PLAINTIFFS: Amparo Denney and husband Gerald spend time with their severely disabled 13-year-old son, David. While the couple seek to have Blue Cross payments for a home nurse reinstated, Medi-Cal has picked up the tab. The case is in arbitration. (Gina Ferazzi / Los Angeles Times)
Unable to walk, sit up, speak or even eat by mouth, David is cared for by a licensed vocational nurse who feeds him formula through a stomach tube, watching closely in case he retches.
Blue Cross of California, the family's health plan, paid for the nurse for most of David's life at a cost of about $1,200 a week.Then about two years ago, the company decided that David didn't need a nurse anymore -- contradicting the opinions of two of David's physicians -- and it stopped paying.
"He's fragile, very fragile," said the boy's mother, Amparo Denney of Torrance. "It's not humanly possible to do this without help."
As a matter of course, insurers scrutinize what physicians order -- watching for unnecessary drugs, questionable treatments, experimental and unproven therapies, unwarranted surgery.
The extent of treatment denials by insurers is unknown. But patients are contesting them more than ever.
A small fraction of the 18 million Californians in health plans dispute denials. But the number of such disputes involving the state's five biggest plans, including Blue Cross, nearly doubled since 2001 to 1,014 last year, according to statistics compiled by the state Department of Managed Health Care.
Although there is wide variation among the state's biggest health plans, overall about a third of the 4,259 patients who sought reviews over the six-year period succeeded in overturning denials, according to a Times analysis of the data.
Many people who are denied treatment never contest it because they are unaware that they can or are too caught up in their medical crises to bother. As a result, some denials go unnoticed; some draw headlines.
A much-publicized pair of decisions this month by insurer Cigna HealthCare to deny and then permit a liver transplant for a 17-year-old girl from Northridge drew much criticism after she died hours later.

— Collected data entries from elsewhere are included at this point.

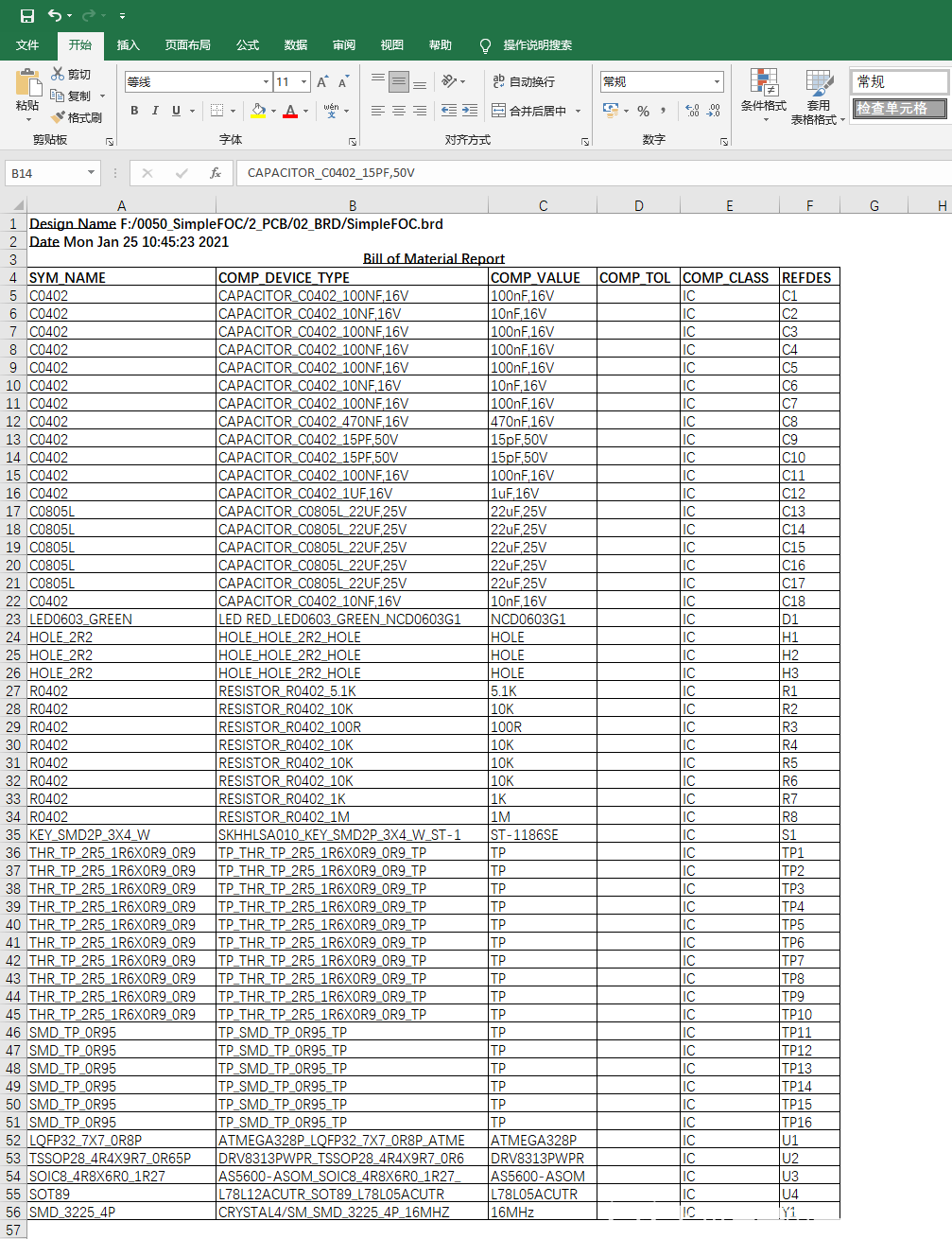Expand the number format dropdown
The image size is (952, 1239).
718,82
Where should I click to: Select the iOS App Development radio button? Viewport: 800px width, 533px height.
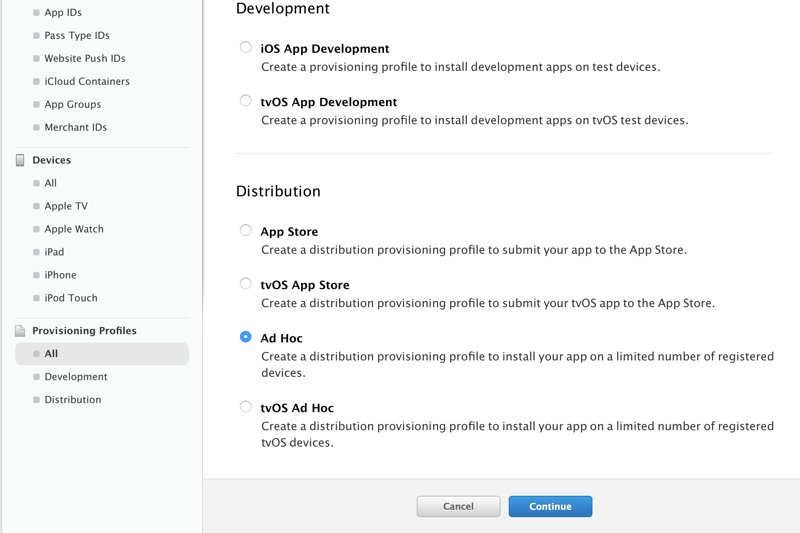246,47
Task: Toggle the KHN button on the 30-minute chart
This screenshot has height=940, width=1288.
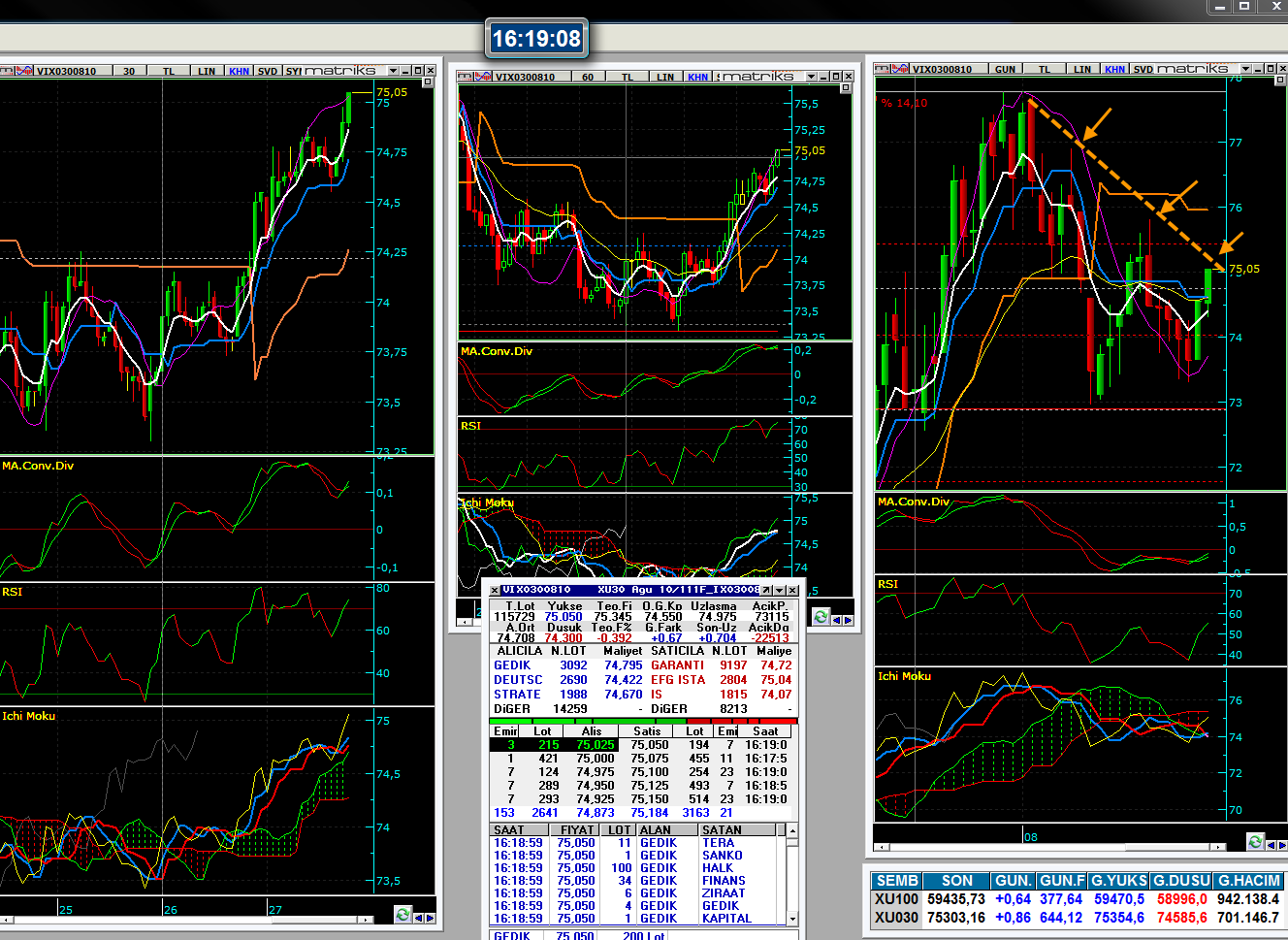Action: [x=239, y=71]
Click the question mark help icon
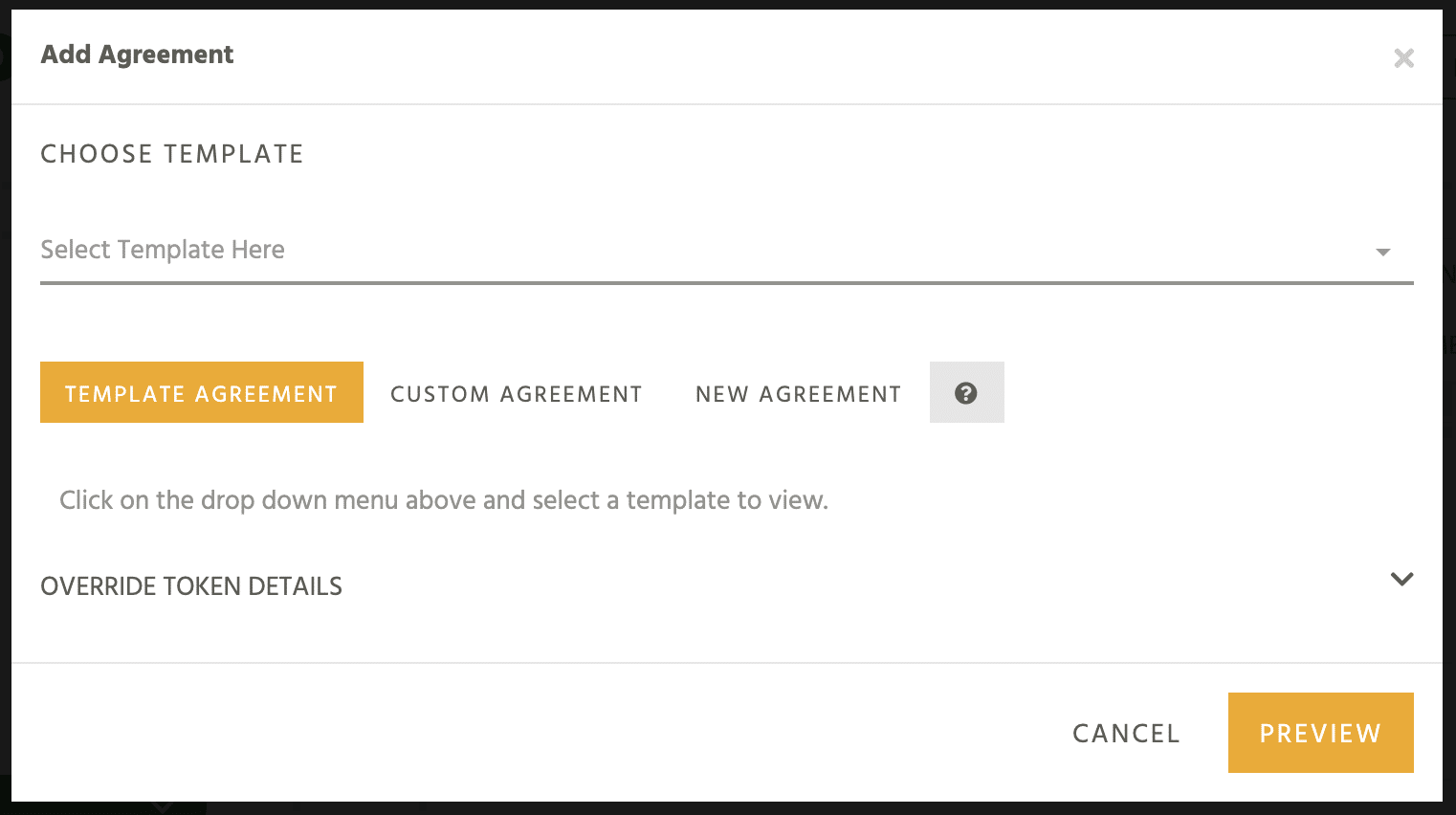This screenshot has width=1456, height=815. [966, 393]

Gerald Denney said he was so frustrated by his inability to persuade Blue Cross to restore his son's nursing coverage that he decided to hire a lawyer rather than contest it through a regulator's independent medical review process.
The family sued Blue Cross this year, seeking to reverse its action. The insurer opted to go to arbitration rather than to court, as was allowed under the Denneys' policy.
Shannon Troughton, a spokeswoman for WellPoint Inc., the insurer's Indianapolis-based parent company, declined to discuss the case while it is in arbitration.
But Troughton said the overall increase in treatment denial disputes reflected a greater recognition within the insurance industry of the importance of independent medical reviews. She said it also showed diligence by Blue Cross in informing members of their review and appeal rights.
In addition, Troughton said, Blue Cross has a team that routinely examines developments in medical science, such as new drugs and surgical procedures, to determine what care is state-of-the-art and should be provided to members. The Medical Policy and Technology Assessment Committee is made up of physicians who work for Blue Cross, as well as doctors who treat patients, and it takes input from experts, she said.
"We review our medical policies annually to help ensure the most up-to-date scientific evidence is reflected in our policy positions," Troughton said. "We continue to monitor and review treatments available to members and update policies as appropriate."
For insurers, the scrutiny is part of the process that keeps a lid on costs and helps safeguard against ineffective, inappropriate and even unsafe treatment.
But for some patients, denials can come as a shock and create great hardship, often at an already tough time.
Many people end up paying for rejected treatments themselves, often going into debt. Some go without the treatment. Others qualify for public programs, and the costs are shifted onto taxpayers.